- [Exercise brief]
Below are the entries; count how many lines contain the word "will" and reply with that number alone.

-------

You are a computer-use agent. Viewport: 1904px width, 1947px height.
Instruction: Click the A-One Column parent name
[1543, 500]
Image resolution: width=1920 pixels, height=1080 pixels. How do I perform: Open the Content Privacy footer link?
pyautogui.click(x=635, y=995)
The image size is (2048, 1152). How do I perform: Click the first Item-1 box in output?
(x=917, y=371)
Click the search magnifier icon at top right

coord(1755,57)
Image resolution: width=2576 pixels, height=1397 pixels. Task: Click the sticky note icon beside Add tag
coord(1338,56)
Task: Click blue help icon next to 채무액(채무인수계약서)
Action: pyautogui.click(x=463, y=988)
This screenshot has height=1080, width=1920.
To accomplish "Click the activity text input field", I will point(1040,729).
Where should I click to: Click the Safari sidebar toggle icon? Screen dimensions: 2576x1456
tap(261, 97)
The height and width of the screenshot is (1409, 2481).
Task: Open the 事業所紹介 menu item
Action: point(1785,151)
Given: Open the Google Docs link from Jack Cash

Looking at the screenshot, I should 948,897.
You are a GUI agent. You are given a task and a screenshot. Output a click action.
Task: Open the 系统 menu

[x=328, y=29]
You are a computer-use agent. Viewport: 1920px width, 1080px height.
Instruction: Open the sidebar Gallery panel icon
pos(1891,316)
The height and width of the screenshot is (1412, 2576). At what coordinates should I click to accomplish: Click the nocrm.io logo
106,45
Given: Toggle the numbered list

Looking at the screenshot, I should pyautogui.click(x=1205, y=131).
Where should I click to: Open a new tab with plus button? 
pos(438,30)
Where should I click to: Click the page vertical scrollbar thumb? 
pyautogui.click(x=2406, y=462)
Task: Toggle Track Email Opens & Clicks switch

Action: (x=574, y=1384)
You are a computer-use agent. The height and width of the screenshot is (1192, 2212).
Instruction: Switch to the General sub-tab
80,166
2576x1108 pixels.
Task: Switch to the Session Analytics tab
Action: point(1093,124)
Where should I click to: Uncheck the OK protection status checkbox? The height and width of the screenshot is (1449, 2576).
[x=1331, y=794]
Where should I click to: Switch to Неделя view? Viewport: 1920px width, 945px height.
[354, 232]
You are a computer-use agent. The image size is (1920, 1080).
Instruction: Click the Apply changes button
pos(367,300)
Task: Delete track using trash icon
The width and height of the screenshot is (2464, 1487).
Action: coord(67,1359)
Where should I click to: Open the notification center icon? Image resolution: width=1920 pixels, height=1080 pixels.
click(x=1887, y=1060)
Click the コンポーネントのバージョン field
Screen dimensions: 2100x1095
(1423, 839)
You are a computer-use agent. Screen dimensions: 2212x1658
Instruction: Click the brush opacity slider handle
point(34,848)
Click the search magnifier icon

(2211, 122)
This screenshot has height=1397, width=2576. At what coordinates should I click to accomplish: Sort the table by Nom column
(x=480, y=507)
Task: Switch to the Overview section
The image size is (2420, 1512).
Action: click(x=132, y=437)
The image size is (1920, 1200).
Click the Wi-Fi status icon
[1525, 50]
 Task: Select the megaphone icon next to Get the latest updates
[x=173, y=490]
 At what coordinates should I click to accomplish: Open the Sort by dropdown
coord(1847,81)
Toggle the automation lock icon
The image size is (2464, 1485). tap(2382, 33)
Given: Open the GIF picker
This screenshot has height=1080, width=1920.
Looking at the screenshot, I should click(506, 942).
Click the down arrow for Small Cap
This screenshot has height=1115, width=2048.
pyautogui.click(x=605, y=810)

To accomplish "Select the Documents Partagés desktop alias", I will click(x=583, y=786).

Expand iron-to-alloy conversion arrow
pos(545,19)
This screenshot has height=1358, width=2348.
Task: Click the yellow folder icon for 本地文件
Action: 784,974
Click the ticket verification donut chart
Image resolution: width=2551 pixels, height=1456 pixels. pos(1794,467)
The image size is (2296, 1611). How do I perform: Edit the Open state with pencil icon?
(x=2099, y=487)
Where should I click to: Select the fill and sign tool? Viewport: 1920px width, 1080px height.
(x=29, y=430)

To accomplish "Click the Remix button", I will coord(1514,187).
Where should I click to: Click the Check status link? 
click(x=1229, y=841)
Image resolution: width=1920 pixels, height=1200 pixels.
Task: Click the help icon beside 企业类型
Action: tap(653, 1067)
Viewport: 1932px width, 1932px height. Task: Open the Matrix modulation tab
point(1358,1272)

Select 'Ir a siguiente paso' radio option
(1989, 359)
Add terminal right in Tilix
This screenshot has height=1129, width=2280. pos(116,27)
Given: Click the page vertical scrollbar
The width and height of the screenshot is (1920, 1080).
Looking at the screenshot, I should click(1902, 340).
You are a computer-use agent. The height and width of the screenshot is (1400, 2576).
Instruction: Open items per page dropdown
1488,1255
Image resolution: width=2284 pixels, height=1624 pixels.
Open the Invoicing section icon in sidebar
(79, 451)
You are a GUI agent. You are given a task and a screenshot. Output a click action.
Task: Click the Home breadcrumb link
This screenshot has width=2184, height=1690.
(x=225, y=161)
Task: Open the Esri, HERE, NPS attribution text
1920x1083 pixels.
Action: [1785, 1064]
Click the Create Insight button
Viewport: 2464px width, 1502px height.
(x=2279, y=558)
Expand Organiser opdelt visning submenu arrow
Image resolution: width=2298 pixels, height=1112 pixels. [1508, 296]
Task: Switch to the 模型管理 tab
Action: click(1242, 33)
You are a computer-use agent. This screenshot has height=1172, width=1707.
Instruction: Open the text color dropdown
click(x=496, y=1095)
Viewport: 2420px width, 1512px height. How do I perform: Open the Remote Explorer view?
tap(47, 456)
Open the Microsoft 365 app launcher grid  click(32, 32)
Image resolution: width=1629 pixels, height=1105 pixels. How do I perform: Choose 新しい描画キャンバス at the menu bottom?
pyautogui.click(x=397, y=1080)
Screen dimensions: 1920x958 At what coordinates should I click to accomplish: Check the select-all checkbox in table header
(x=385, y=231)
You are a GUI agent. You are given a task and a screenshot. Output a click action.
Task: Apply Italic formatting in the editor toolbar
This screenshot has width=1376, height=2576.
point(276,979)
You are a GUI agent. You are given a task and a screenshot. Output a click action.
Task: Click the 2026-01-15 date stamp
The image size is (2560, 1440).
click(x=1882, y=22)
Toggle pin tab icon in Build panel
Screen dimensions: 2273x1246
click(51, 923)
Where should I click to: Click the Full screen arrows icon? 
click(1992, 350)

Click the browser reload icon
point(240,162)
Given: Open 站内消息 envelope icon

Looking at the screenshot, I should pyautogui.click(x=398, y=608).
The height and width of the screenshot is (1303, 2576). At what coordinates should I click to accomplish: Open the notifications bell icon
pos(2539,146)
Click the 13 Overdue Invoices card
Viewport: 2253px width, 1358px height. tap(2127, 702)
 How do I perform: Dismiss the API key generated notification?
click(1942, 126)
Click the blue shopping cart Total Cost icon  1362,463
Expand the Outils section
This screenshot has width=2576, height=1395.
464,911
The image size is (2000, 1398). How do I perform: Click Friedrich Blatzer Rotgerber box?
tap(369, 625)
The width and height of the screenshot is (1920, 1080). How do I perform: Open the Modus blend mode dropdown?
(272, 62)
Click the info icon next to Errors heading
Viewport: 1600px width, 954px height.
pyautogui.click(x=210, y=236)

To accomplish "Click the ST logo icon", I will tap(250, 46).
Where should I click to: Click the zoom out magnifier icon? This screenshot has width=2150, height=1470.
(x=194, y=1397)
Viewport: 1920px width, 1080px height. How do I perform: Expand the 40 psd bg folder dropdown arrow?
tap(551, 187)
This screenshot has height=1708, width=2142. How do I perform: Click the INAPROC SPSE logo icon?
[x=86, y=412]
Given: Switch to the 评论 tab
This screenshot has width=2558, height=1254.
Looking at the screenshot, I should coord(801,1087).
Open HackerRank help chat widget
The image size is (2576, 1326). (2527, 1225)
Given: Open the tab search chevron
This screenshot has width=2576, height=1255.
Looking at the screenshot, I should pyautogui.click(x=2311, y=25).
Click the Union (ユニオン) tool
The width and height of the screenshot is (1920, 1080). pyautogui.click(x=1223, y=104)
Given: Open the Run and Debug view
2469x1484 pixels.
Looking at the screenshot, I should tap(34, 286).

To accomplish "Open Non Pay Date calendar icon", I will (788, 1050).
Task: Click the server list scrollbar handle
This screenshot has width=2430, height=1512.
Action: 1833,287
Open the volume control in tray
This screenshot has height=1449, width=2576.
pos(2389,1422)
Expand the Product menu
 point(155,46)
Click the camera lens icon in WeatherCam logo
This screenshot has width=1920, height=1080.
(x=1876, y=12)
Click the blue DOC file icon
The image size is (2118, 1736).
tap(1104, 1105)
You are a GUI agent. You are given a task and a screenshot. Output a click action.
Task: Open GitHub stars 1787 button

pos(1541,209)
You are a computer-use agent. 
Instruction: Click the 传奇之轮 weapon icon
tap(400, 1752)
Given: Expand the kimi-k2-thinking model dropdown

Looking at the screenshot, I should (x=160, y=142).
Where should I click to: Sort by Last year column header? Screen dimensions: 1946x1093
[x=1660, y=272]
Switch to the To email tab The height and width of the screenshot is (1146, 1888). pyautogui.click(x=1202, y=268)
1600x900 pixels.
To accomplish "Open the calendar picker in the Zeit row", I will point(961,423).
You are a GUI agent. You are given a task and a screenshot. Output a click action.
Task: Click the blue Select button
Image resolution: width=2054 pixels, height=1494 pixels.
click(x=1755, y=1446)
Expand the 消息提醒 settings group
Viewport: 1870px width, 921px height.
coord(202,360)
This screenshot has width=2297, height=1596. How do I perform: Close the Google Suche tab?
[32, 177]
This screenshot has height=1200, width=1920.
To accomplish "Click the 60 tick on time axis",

-------

- [Your solution]
6